Africa Tech Summit 2026 convened founders, investors, policymakers, and ecosystem builders to address a pressing question: how can Africa scale its digital economy sustainably? Across panels, roundtables, and side events, one message rang clear: Stablecoins and Bitcoin have moved beyond fringe debate. They are fast becoming foundational infrastructure for Africa’s Digital Economy.

Most of the conversations centred on stablecoins as practical settlement rails for intra-African trade. In a continent still grappling with currency volatility and high cross-border transaction costs, dollar-backed digital assets are helping SMEs hedge risk, improve treasury management, and move capital faster. The tone was pragmatic, not speculative, focused on liquidity, compliance, and real-world payment flows.

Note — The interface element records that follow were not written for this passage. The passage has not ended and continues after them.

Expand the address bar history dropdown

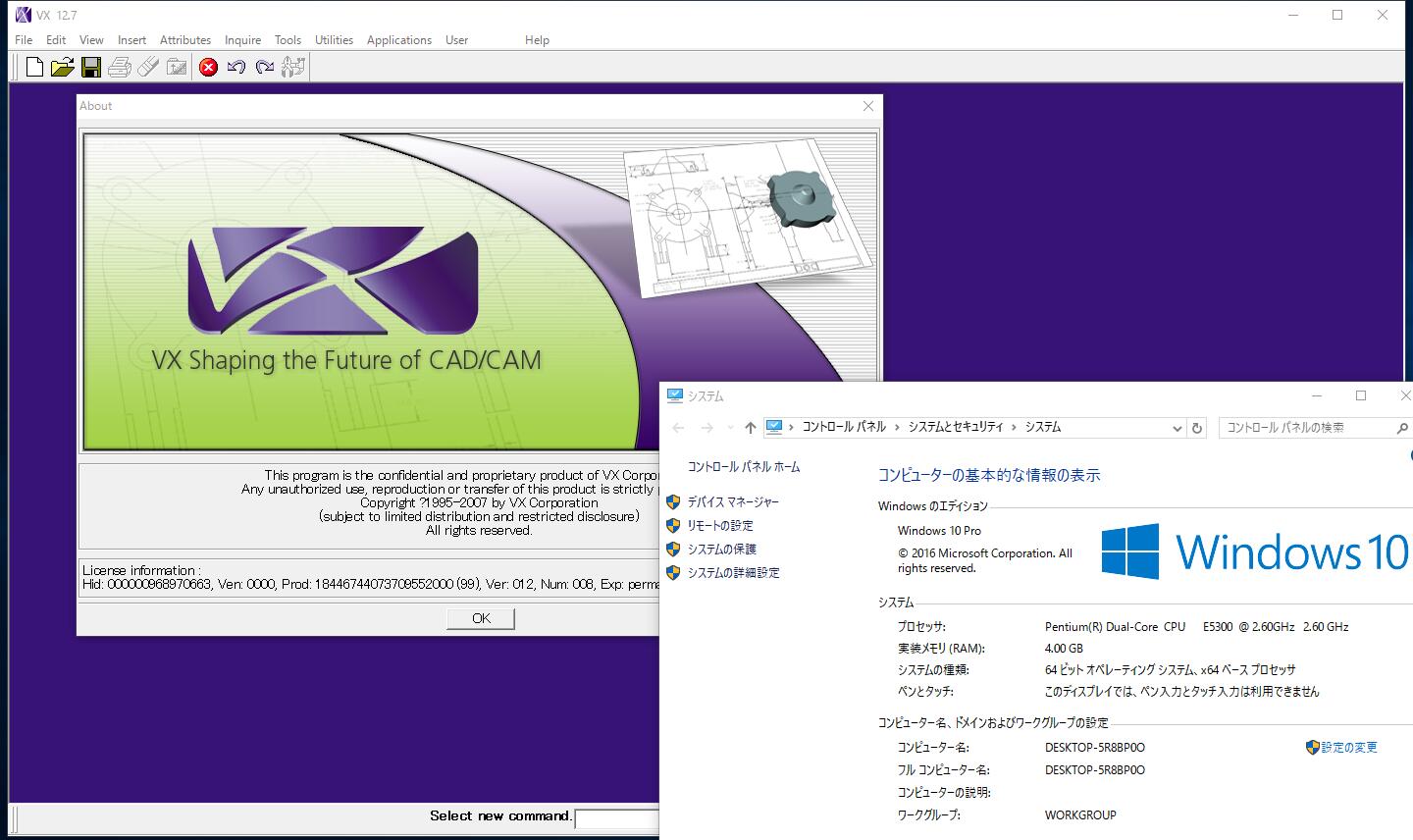tap(1177, 428)
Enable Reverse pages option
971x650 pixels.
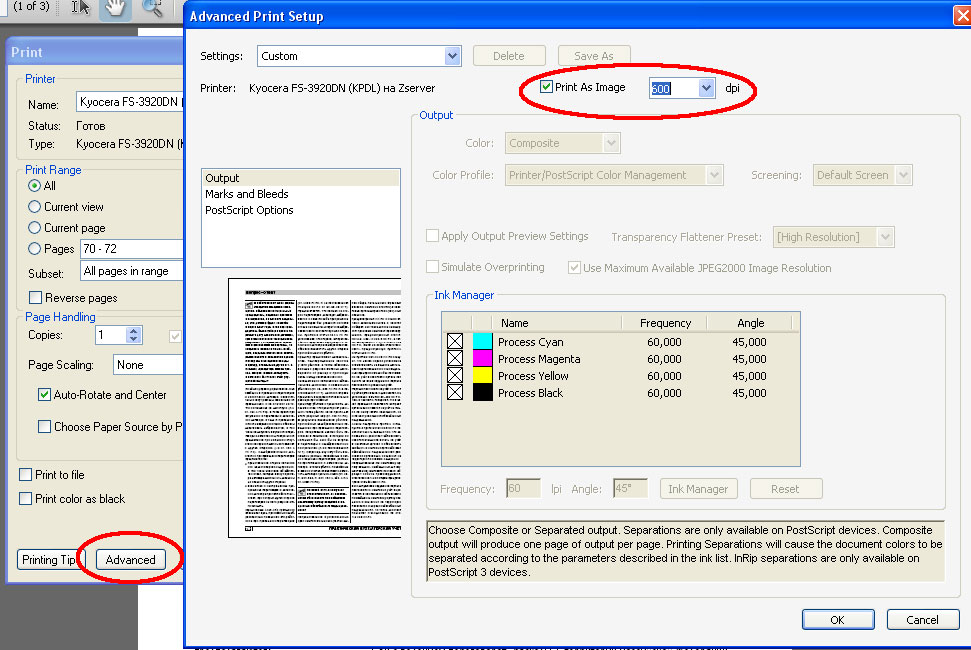coord(36,298)
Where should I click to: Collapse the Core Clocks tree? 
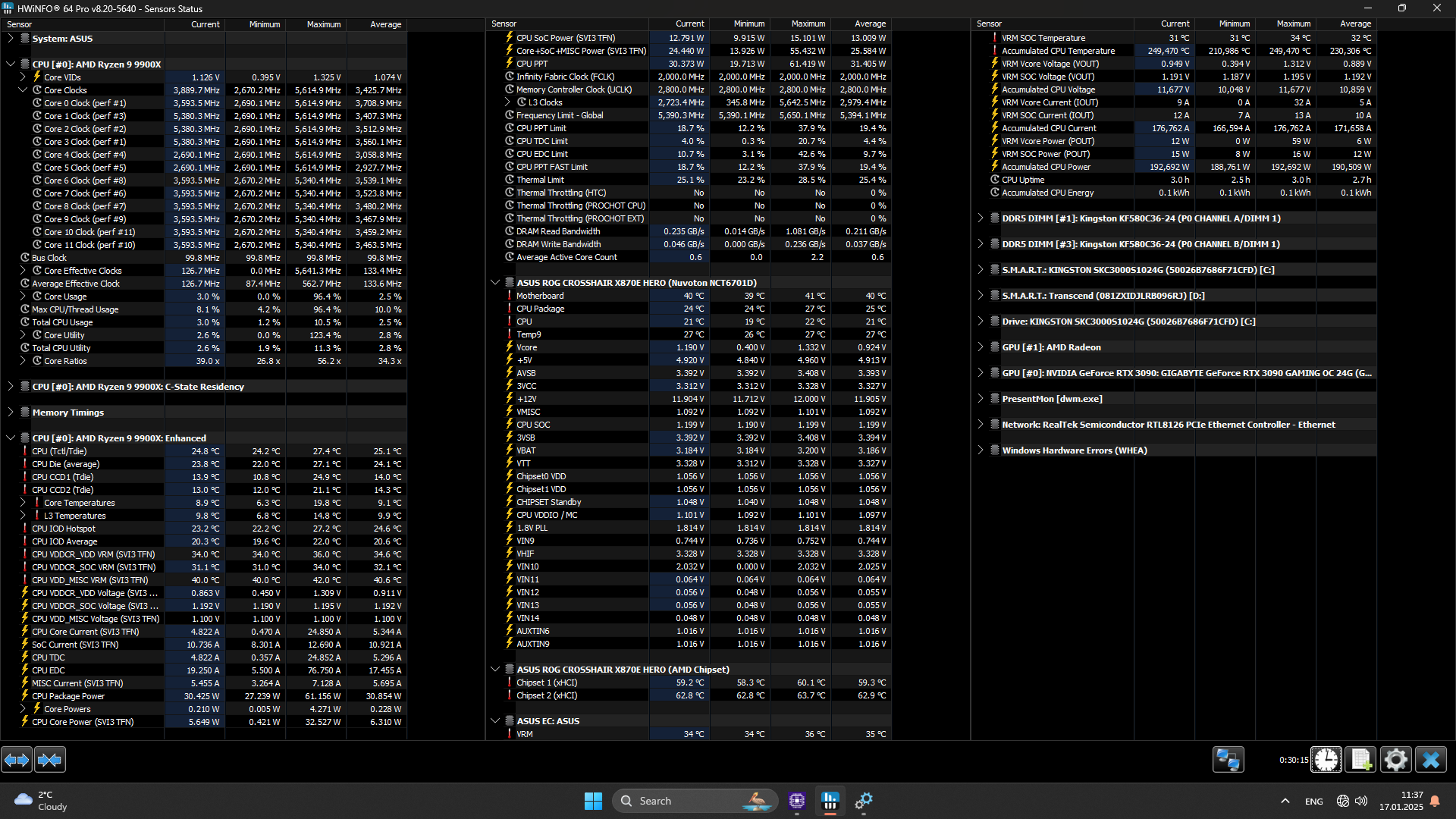(x=23, y=89)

Industry players illustrated this shift. Bitnob and Tether demonstrated how Bitcoin and stablecoin rails are powering remittances, savings tools, and global payments for Africans at home and in the diaspora. Meanwhile, Machankura highlighted that USSD-based Bitcoin services are expanding financial access beyond smartphones, demonstrating that blockchain-powered finance can reach underserved communities through basic mobile infrastructure.

Beyond payments, some sessions explored how DeFi intersects with AI-powered infrastructure. Others touched on culture, creativity, and how digital assets integrate into compliance frameworks, capital strategies, and customer acquisition models for scaling technologies. Investors and founders gained equal insights into navigating regulations, optimising cap tables, addressing exit bottlenecks, and accessing new investor classes through public-market infrastructure without necessarily going fully public.
Global capital flows, including growing Asia–Japan engagement, reinforced a broader theme: Africa is not simply adopting digital assets; it is adapting them to solve local liquidity, trade, and energy challenges at scale.
As Larry Cooke, Head of Legal at Binance, highlighted at the Stablecoins Summit, translation into local languages and contexts remains a major barrier to the adoption of various technologies. This is where the Africa Bitcoin Institute will play a critical role in bridging research, policy and industry execution. By facilitating dialogue between regulators, founders and global capital partners, we are looking to produce more evidence-based frameworks for responsible Bitcoin and Stablecoin adoption through policy research and education. In my mother tongue, they say, “It is crooked wood that shows the best sculptor.” Africa’s complexity is not a weakness; it is the proving ground for innovation done right.